Several histologic parameters have been identified as indicators of aggressive behavior and predictors of rapid recurrence of meningiomas. These include high cellularity, mitotic rate, nuclear pleomorphism, presence of foci of necrosis, and invasion of adjacent structures [5–9]. Other reported prognostic indicators of tumor recurrence include change in histologic morphology, malignant transformation, cellular heterogeneity, and multicentricity [10, 11]. In the case presented here, atypical histologic features such as hypercellularity, relatively increased mitotic rate (4 mitoses per 10 high power fields), high proliferation index, and multicentricity were present.
According to one report, tumors that did metastasize usually had histologic features consistent with a malignant phenotype, such as focal necrosis, brain invasion, cellular pleomorphism, and frequent mitoses . Meningiomas may disseminate through hematogenous, lymphatic, or cerebrospinal fluid routes . The most common pathway of metastasis in meningiomas is considered to be through the cerebrospinal fluid but this does not explain extraneural metastases [14–16]. The other mode of metastatic spread occurs through the passage of tumor cells into venous channels and spread through the right blood circulation into the lungs, pleura, and other organs [17, 18]. Isolated hepatic or renal metastasis may occur through the vertebral (meningorachidian) venous system.

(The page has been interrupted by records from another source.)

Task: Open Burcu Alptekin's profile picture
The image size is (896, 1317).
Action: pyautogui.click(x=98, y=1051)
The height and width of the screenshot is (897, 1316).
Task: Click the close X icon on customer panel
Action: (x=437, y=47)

These vertebral veins have several connections with the veins of the skull, spinal canal, vertebral column, and the intercostal veins of the thoracoabdominal wall.
The role of chemotherapy is limited in meningioma; there are no or limited proven benefit from any systemic therapy and no clear drug or combination regimen that has given consistent responses.
In order of descending frequency, metastases from meningiomas occur in the lungs and pleura, liver, lymph nodes, and bone . Our patient had metastatic lesions in both sacroiliac regions and in both kidneys with remarkable symmetry in these locations. Sacral metastases from benign intracranial meningiomas are rare occurrences and could only be found in two reports [21, 22]. However, renal metastases from meningiomas have been reported more often and constituted in one report 8% of all metastases from intracranial benign and malignant meningiomas . We could not find any report with description of symmetrical features in meningioma metastases.
In conclusion, we report here the case of a 45-year-old man who developed bilateral sacroiliac and renal metastases from a recurrent intracranial meningioma of atypical histology 13 years after initial diagnosis.
Written informed consent was obtained from the patient for publication of this case report and accompanying images. A copy of the written consent is available for review by the Editor-in-Chief of this journal.